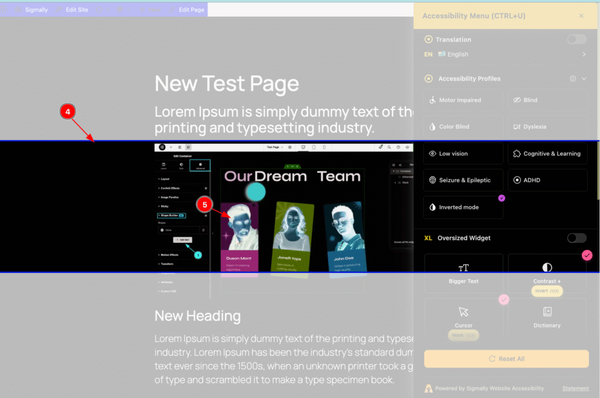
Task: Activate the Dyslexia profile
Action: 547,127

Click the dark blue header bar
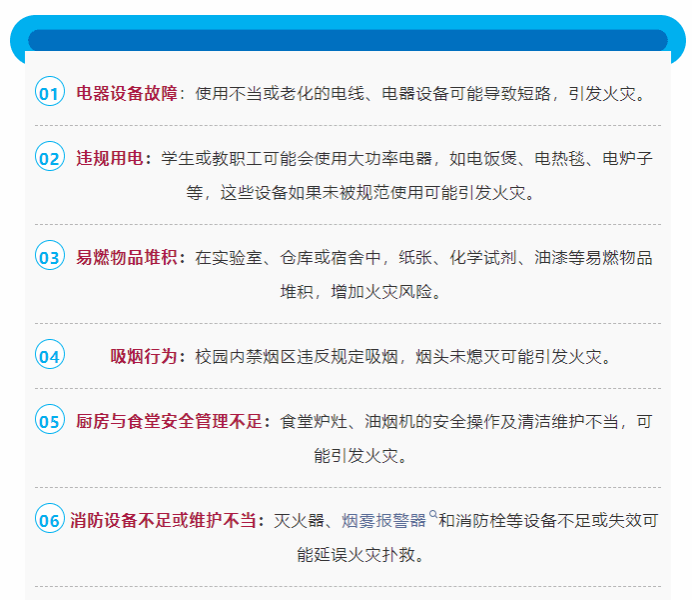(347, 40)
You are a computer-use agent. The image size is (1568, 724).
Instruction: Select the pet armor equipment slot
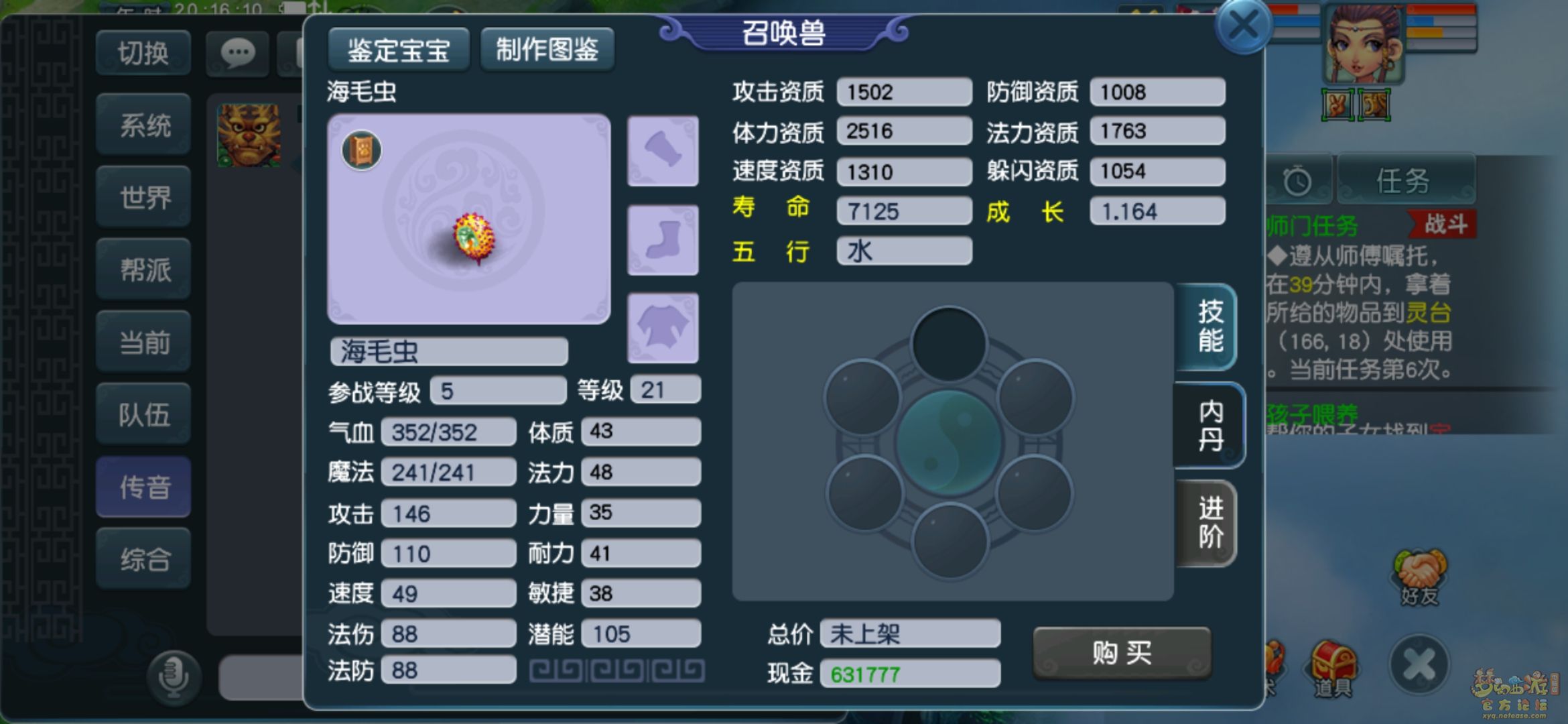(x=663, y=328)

* * *

--- ABOUT THIS TASK ---
Once the line containing "Instruction: Select the" is found, copy it and each line after it through the end of the entries above exactly; nothing else, and no pictures.

--- TASK RESPONSE ---
Instruction: Select the pet armor equipment slot
(x=663, y=328)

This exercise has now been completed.